BEGIN
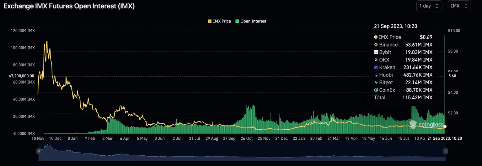Click the yellow IMX Price color swatch
482x166 pixels.
(x=210, y=21)
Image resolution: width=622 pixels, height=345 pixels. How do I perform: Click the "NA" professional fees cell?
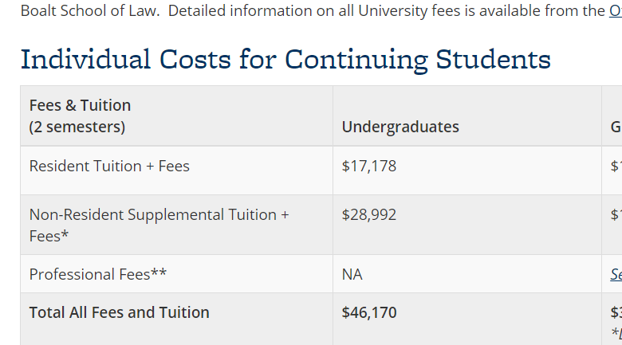click(x=352, y=274)
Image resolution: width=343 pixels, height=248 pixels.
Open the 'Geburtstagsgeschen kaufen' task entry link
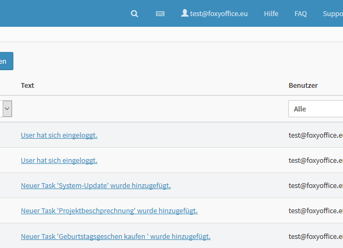click(115, 236)

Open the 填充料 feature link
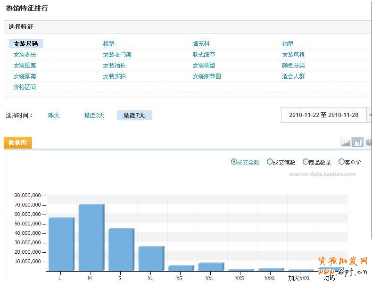(201, 44)
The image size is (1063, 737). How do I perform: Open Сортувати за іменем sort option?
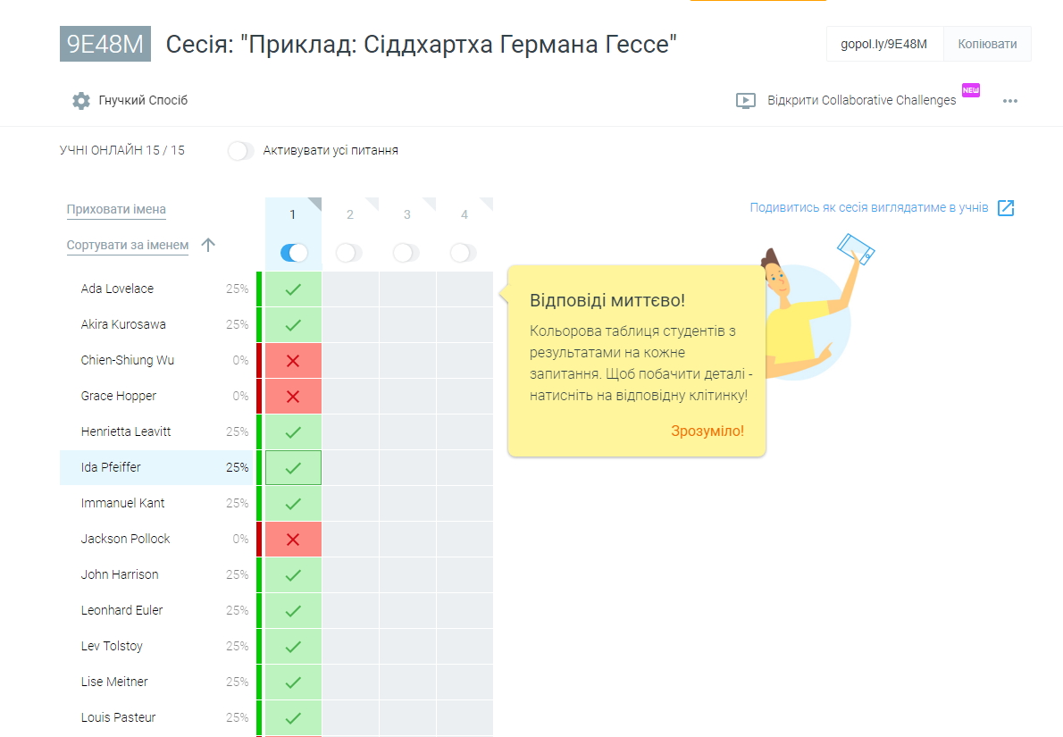click(x=128, y=246)
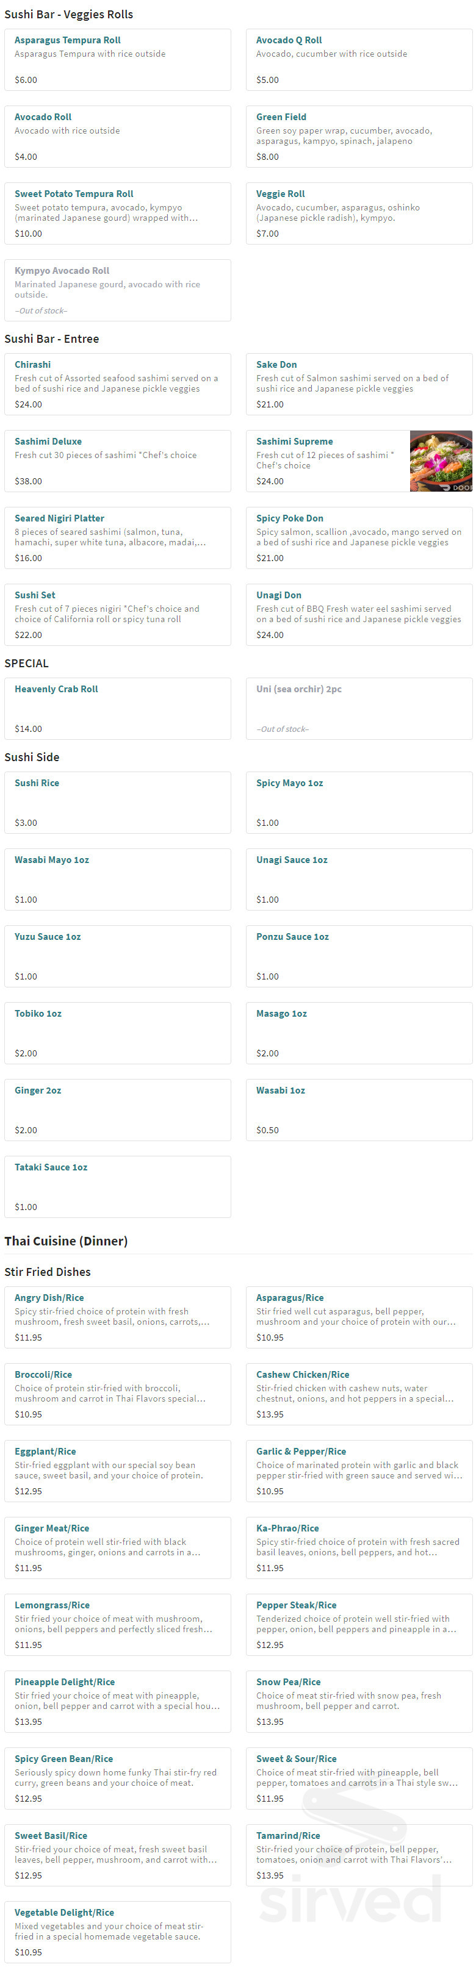Screen dimensions: 476x1970
Task: Select the Chirashi entree
Action: [117, 384]
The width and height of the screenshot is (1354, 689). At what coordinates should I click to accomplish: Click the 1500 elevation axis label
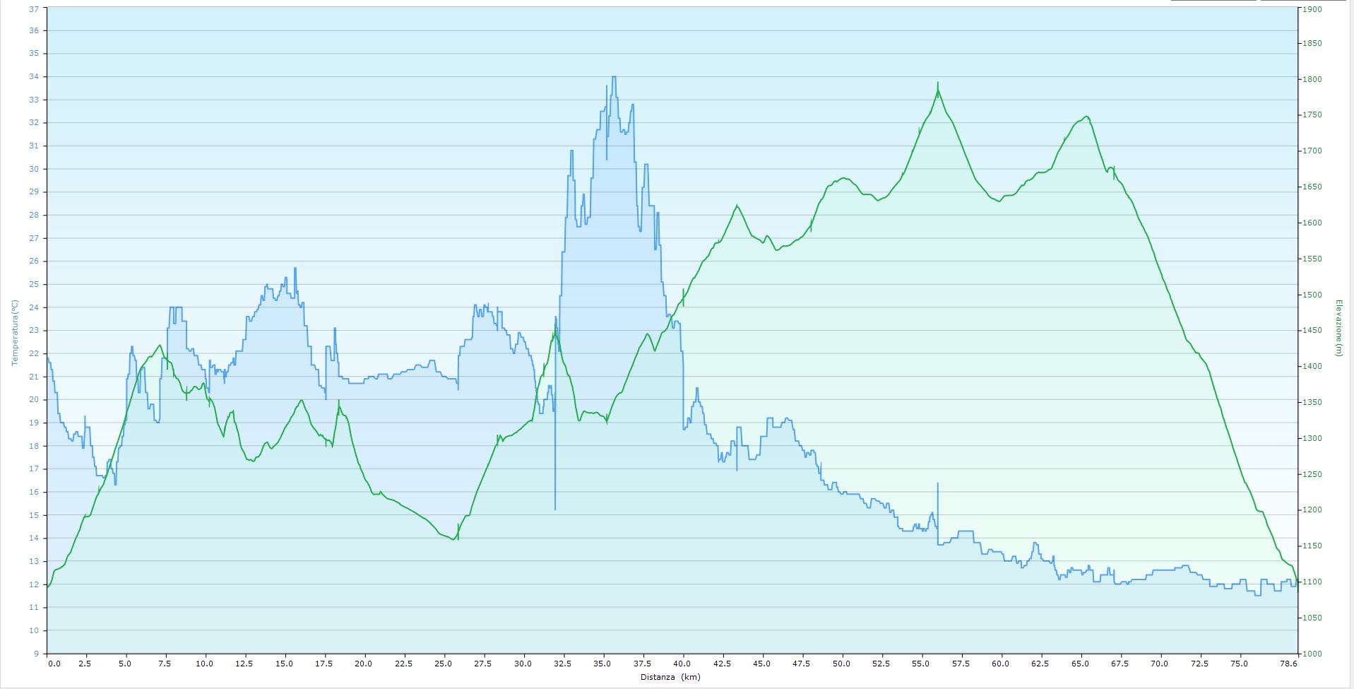click(x=1312, y=295)
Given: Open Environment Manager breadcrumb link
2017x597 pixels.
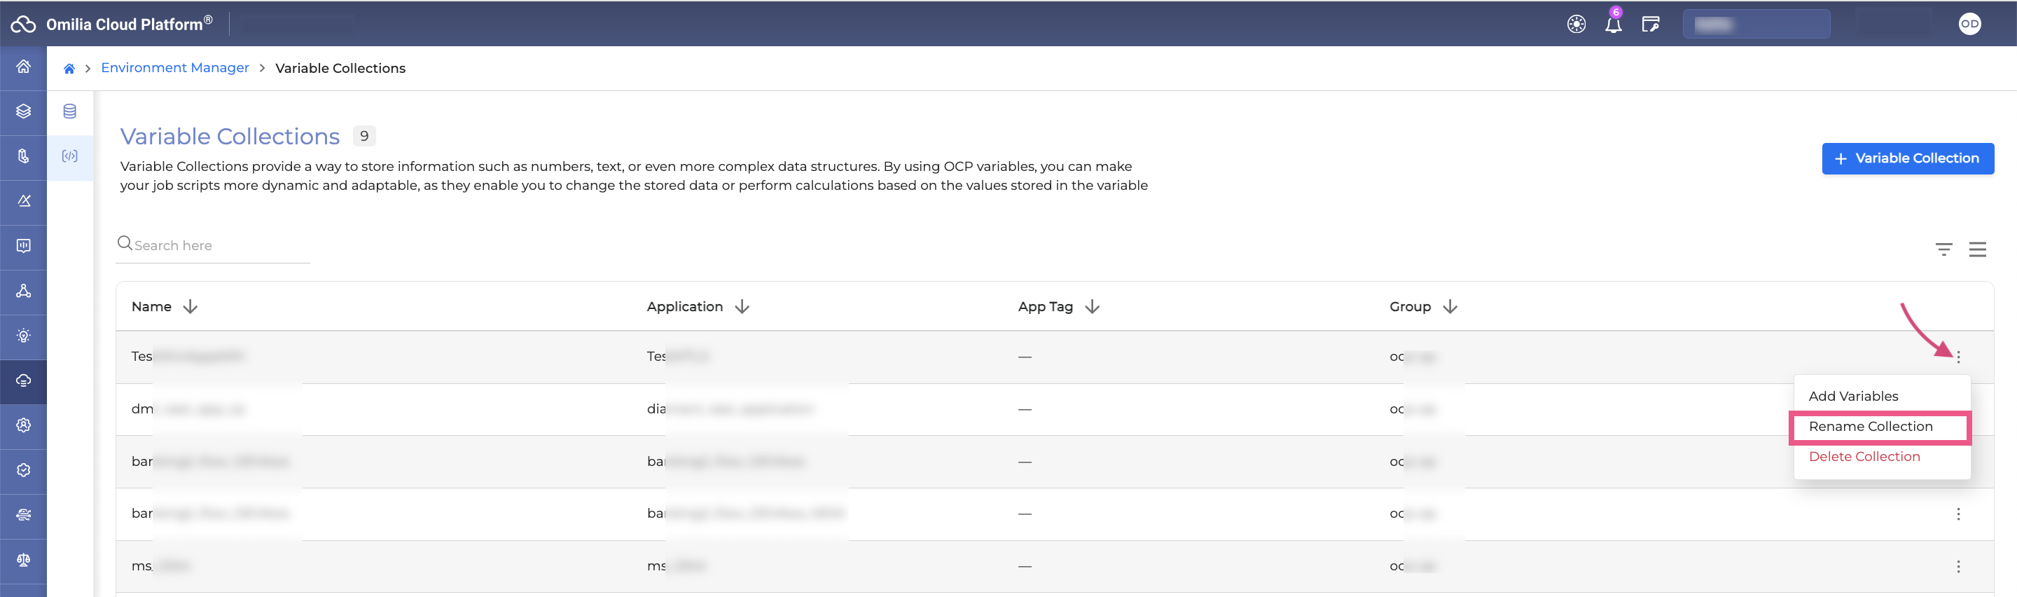Looking at the screenshot, I should (x=175, y=68).
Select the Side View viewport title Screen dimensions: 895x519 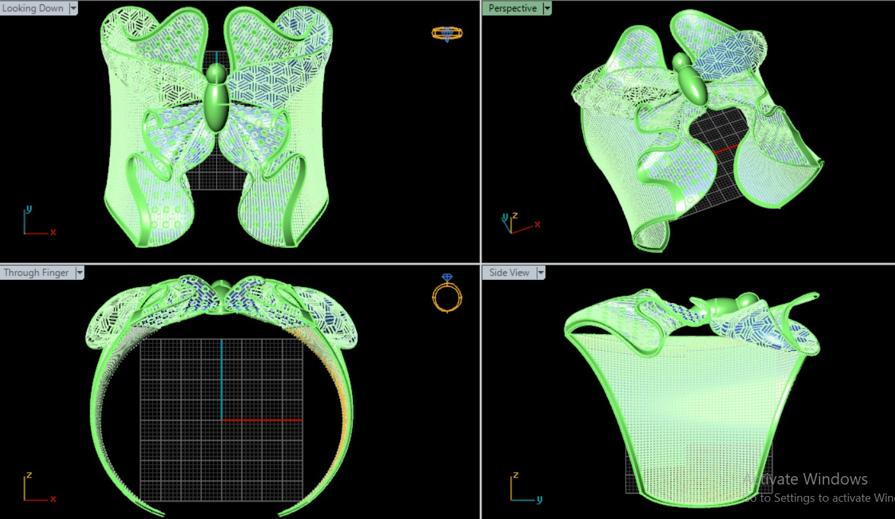[x=510, y=273]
END
_YOUR ASSIGNMENT_
In the records above, find the line with "Image resolution: width=622" and the line with "Given: Open Environment". Write out exactly those lines and every one between, with no pictures and no other lines.

_SOLUTION_
Image resolution: width=622 pixels, height=345 pixels. How do I perform: Click the "NA" professional fees cell?
click(x=352, y=274)
Image resolution: width=343 pixels, height=248 pixels.
Open the 'Geburtstagsgeschen kaufen' task entry link
click(115, 236)

Open the 填充料 feature link
(201, 44)
The image size is (1063, 737). How do I perform: Open Сортувати за іменем sort option?
click(x=128, y=246)
Screen dimensions: 476x1970
Task: Select the Chirashi entree
Action: [117, 384]
The width and height of the screenshot is (1354, 689). At what coordinates should I click to accomplish: Click the 1500 elevation axis label
click(x=1312, y=295)
Given: Open Environment Manager breadcrumb link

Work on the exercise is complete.